Del Real traveled with a group of Angelenos to the hearing in Sacramento to urge air regulators to quicken the phaseout and include smaller fleets in the rules. The rule as proposed only applies to fleets with more than 50 vehicles.
“I hope that no one here has also had to help a family member get oxygen tanks to breathe a little better or even wonder if this is the future that awaits for you,” she told regulators.
Medium and heavy-duty trucks make up just 3% of all the vehicles on California roads, but spew 50% of the pollution that causes smog that has been linked to increased rates of asthma, cancer and other diseases.
Concerns About Rule’s Feasibility From Trucking And Energy Orgs
California air regulators estimate the rule could reduce smog by 35% and planet-heating carbon emissions by 41% over the next 18 years.

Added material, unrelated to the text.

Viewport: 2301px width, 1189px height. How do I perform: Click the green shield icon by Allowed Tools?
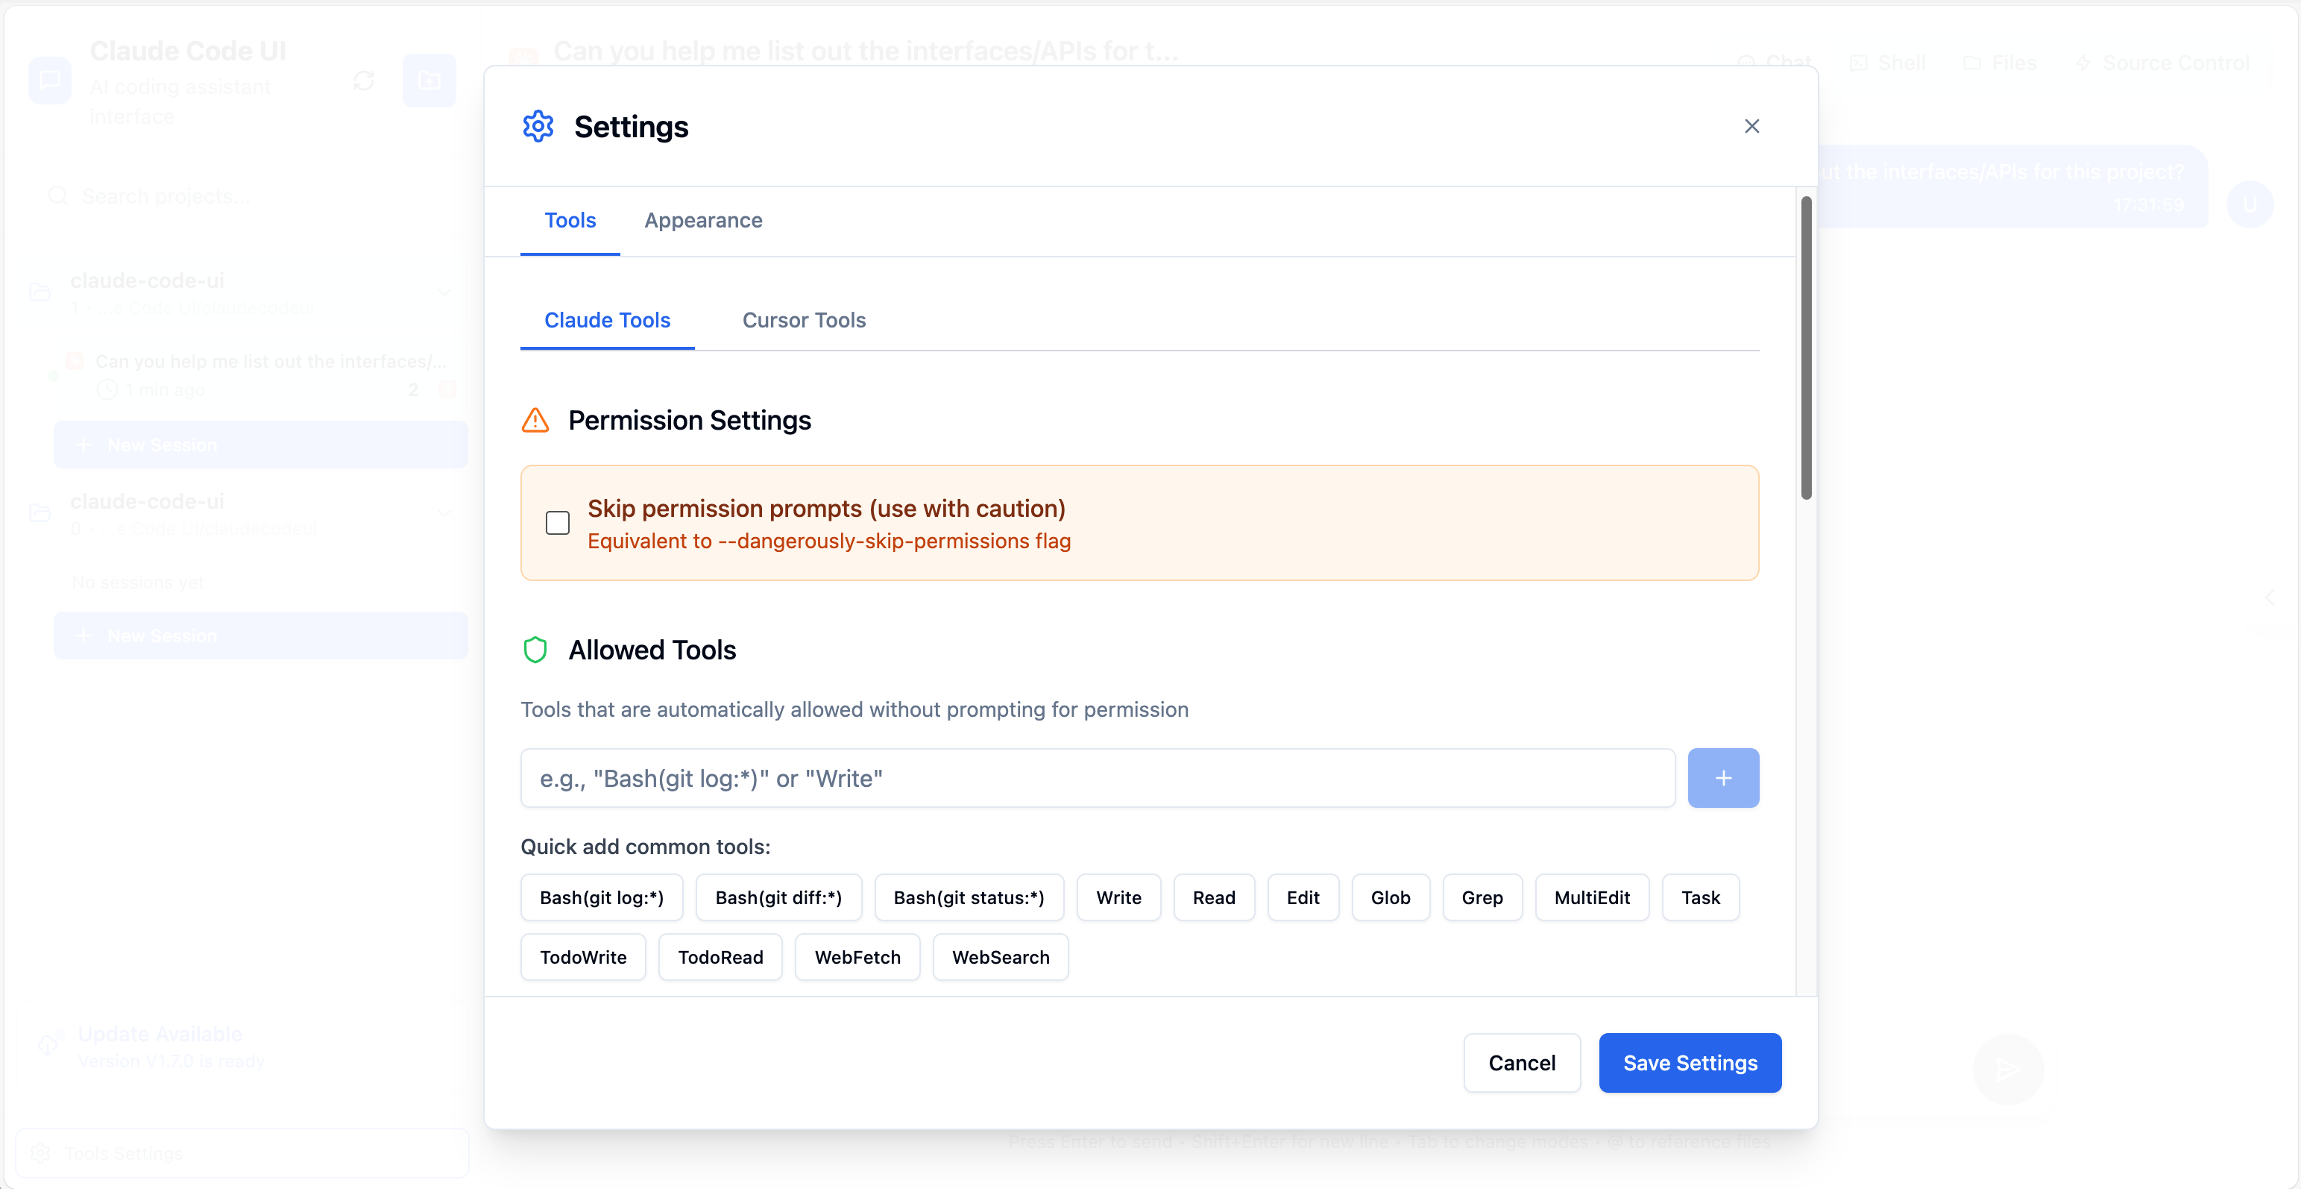[535, 649]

But trucking organizations and energy providers have expressed concern about the feasibility of the rule due to lack of infrastructure. There are also concerns about how smaller trucking companies and freelance owner-operators may be affected due to the high cost of electric medium- and heavy-duty vehicles.
“The regulation simply does not address a number of circumstances where the performance of zero emission trucks or the charging infrastructure is inadequate,” said Mike Tunnell of the American Trucking Association at the hearing.
Josiah Young of the California Bus Association said the rule could negatively affect people who rely on buses the most and called for some exemptions for the bus industry.
“There must be a nuanced approach to regulating the motorcoach industry,” Young said. “Infrastructure and range issues are exacerbated by the nature of our routes ... So it's going to be a burden on our customers to have to wait an additional four hours to charge on an already long road trip.”
A decision on the rule is expected early next year.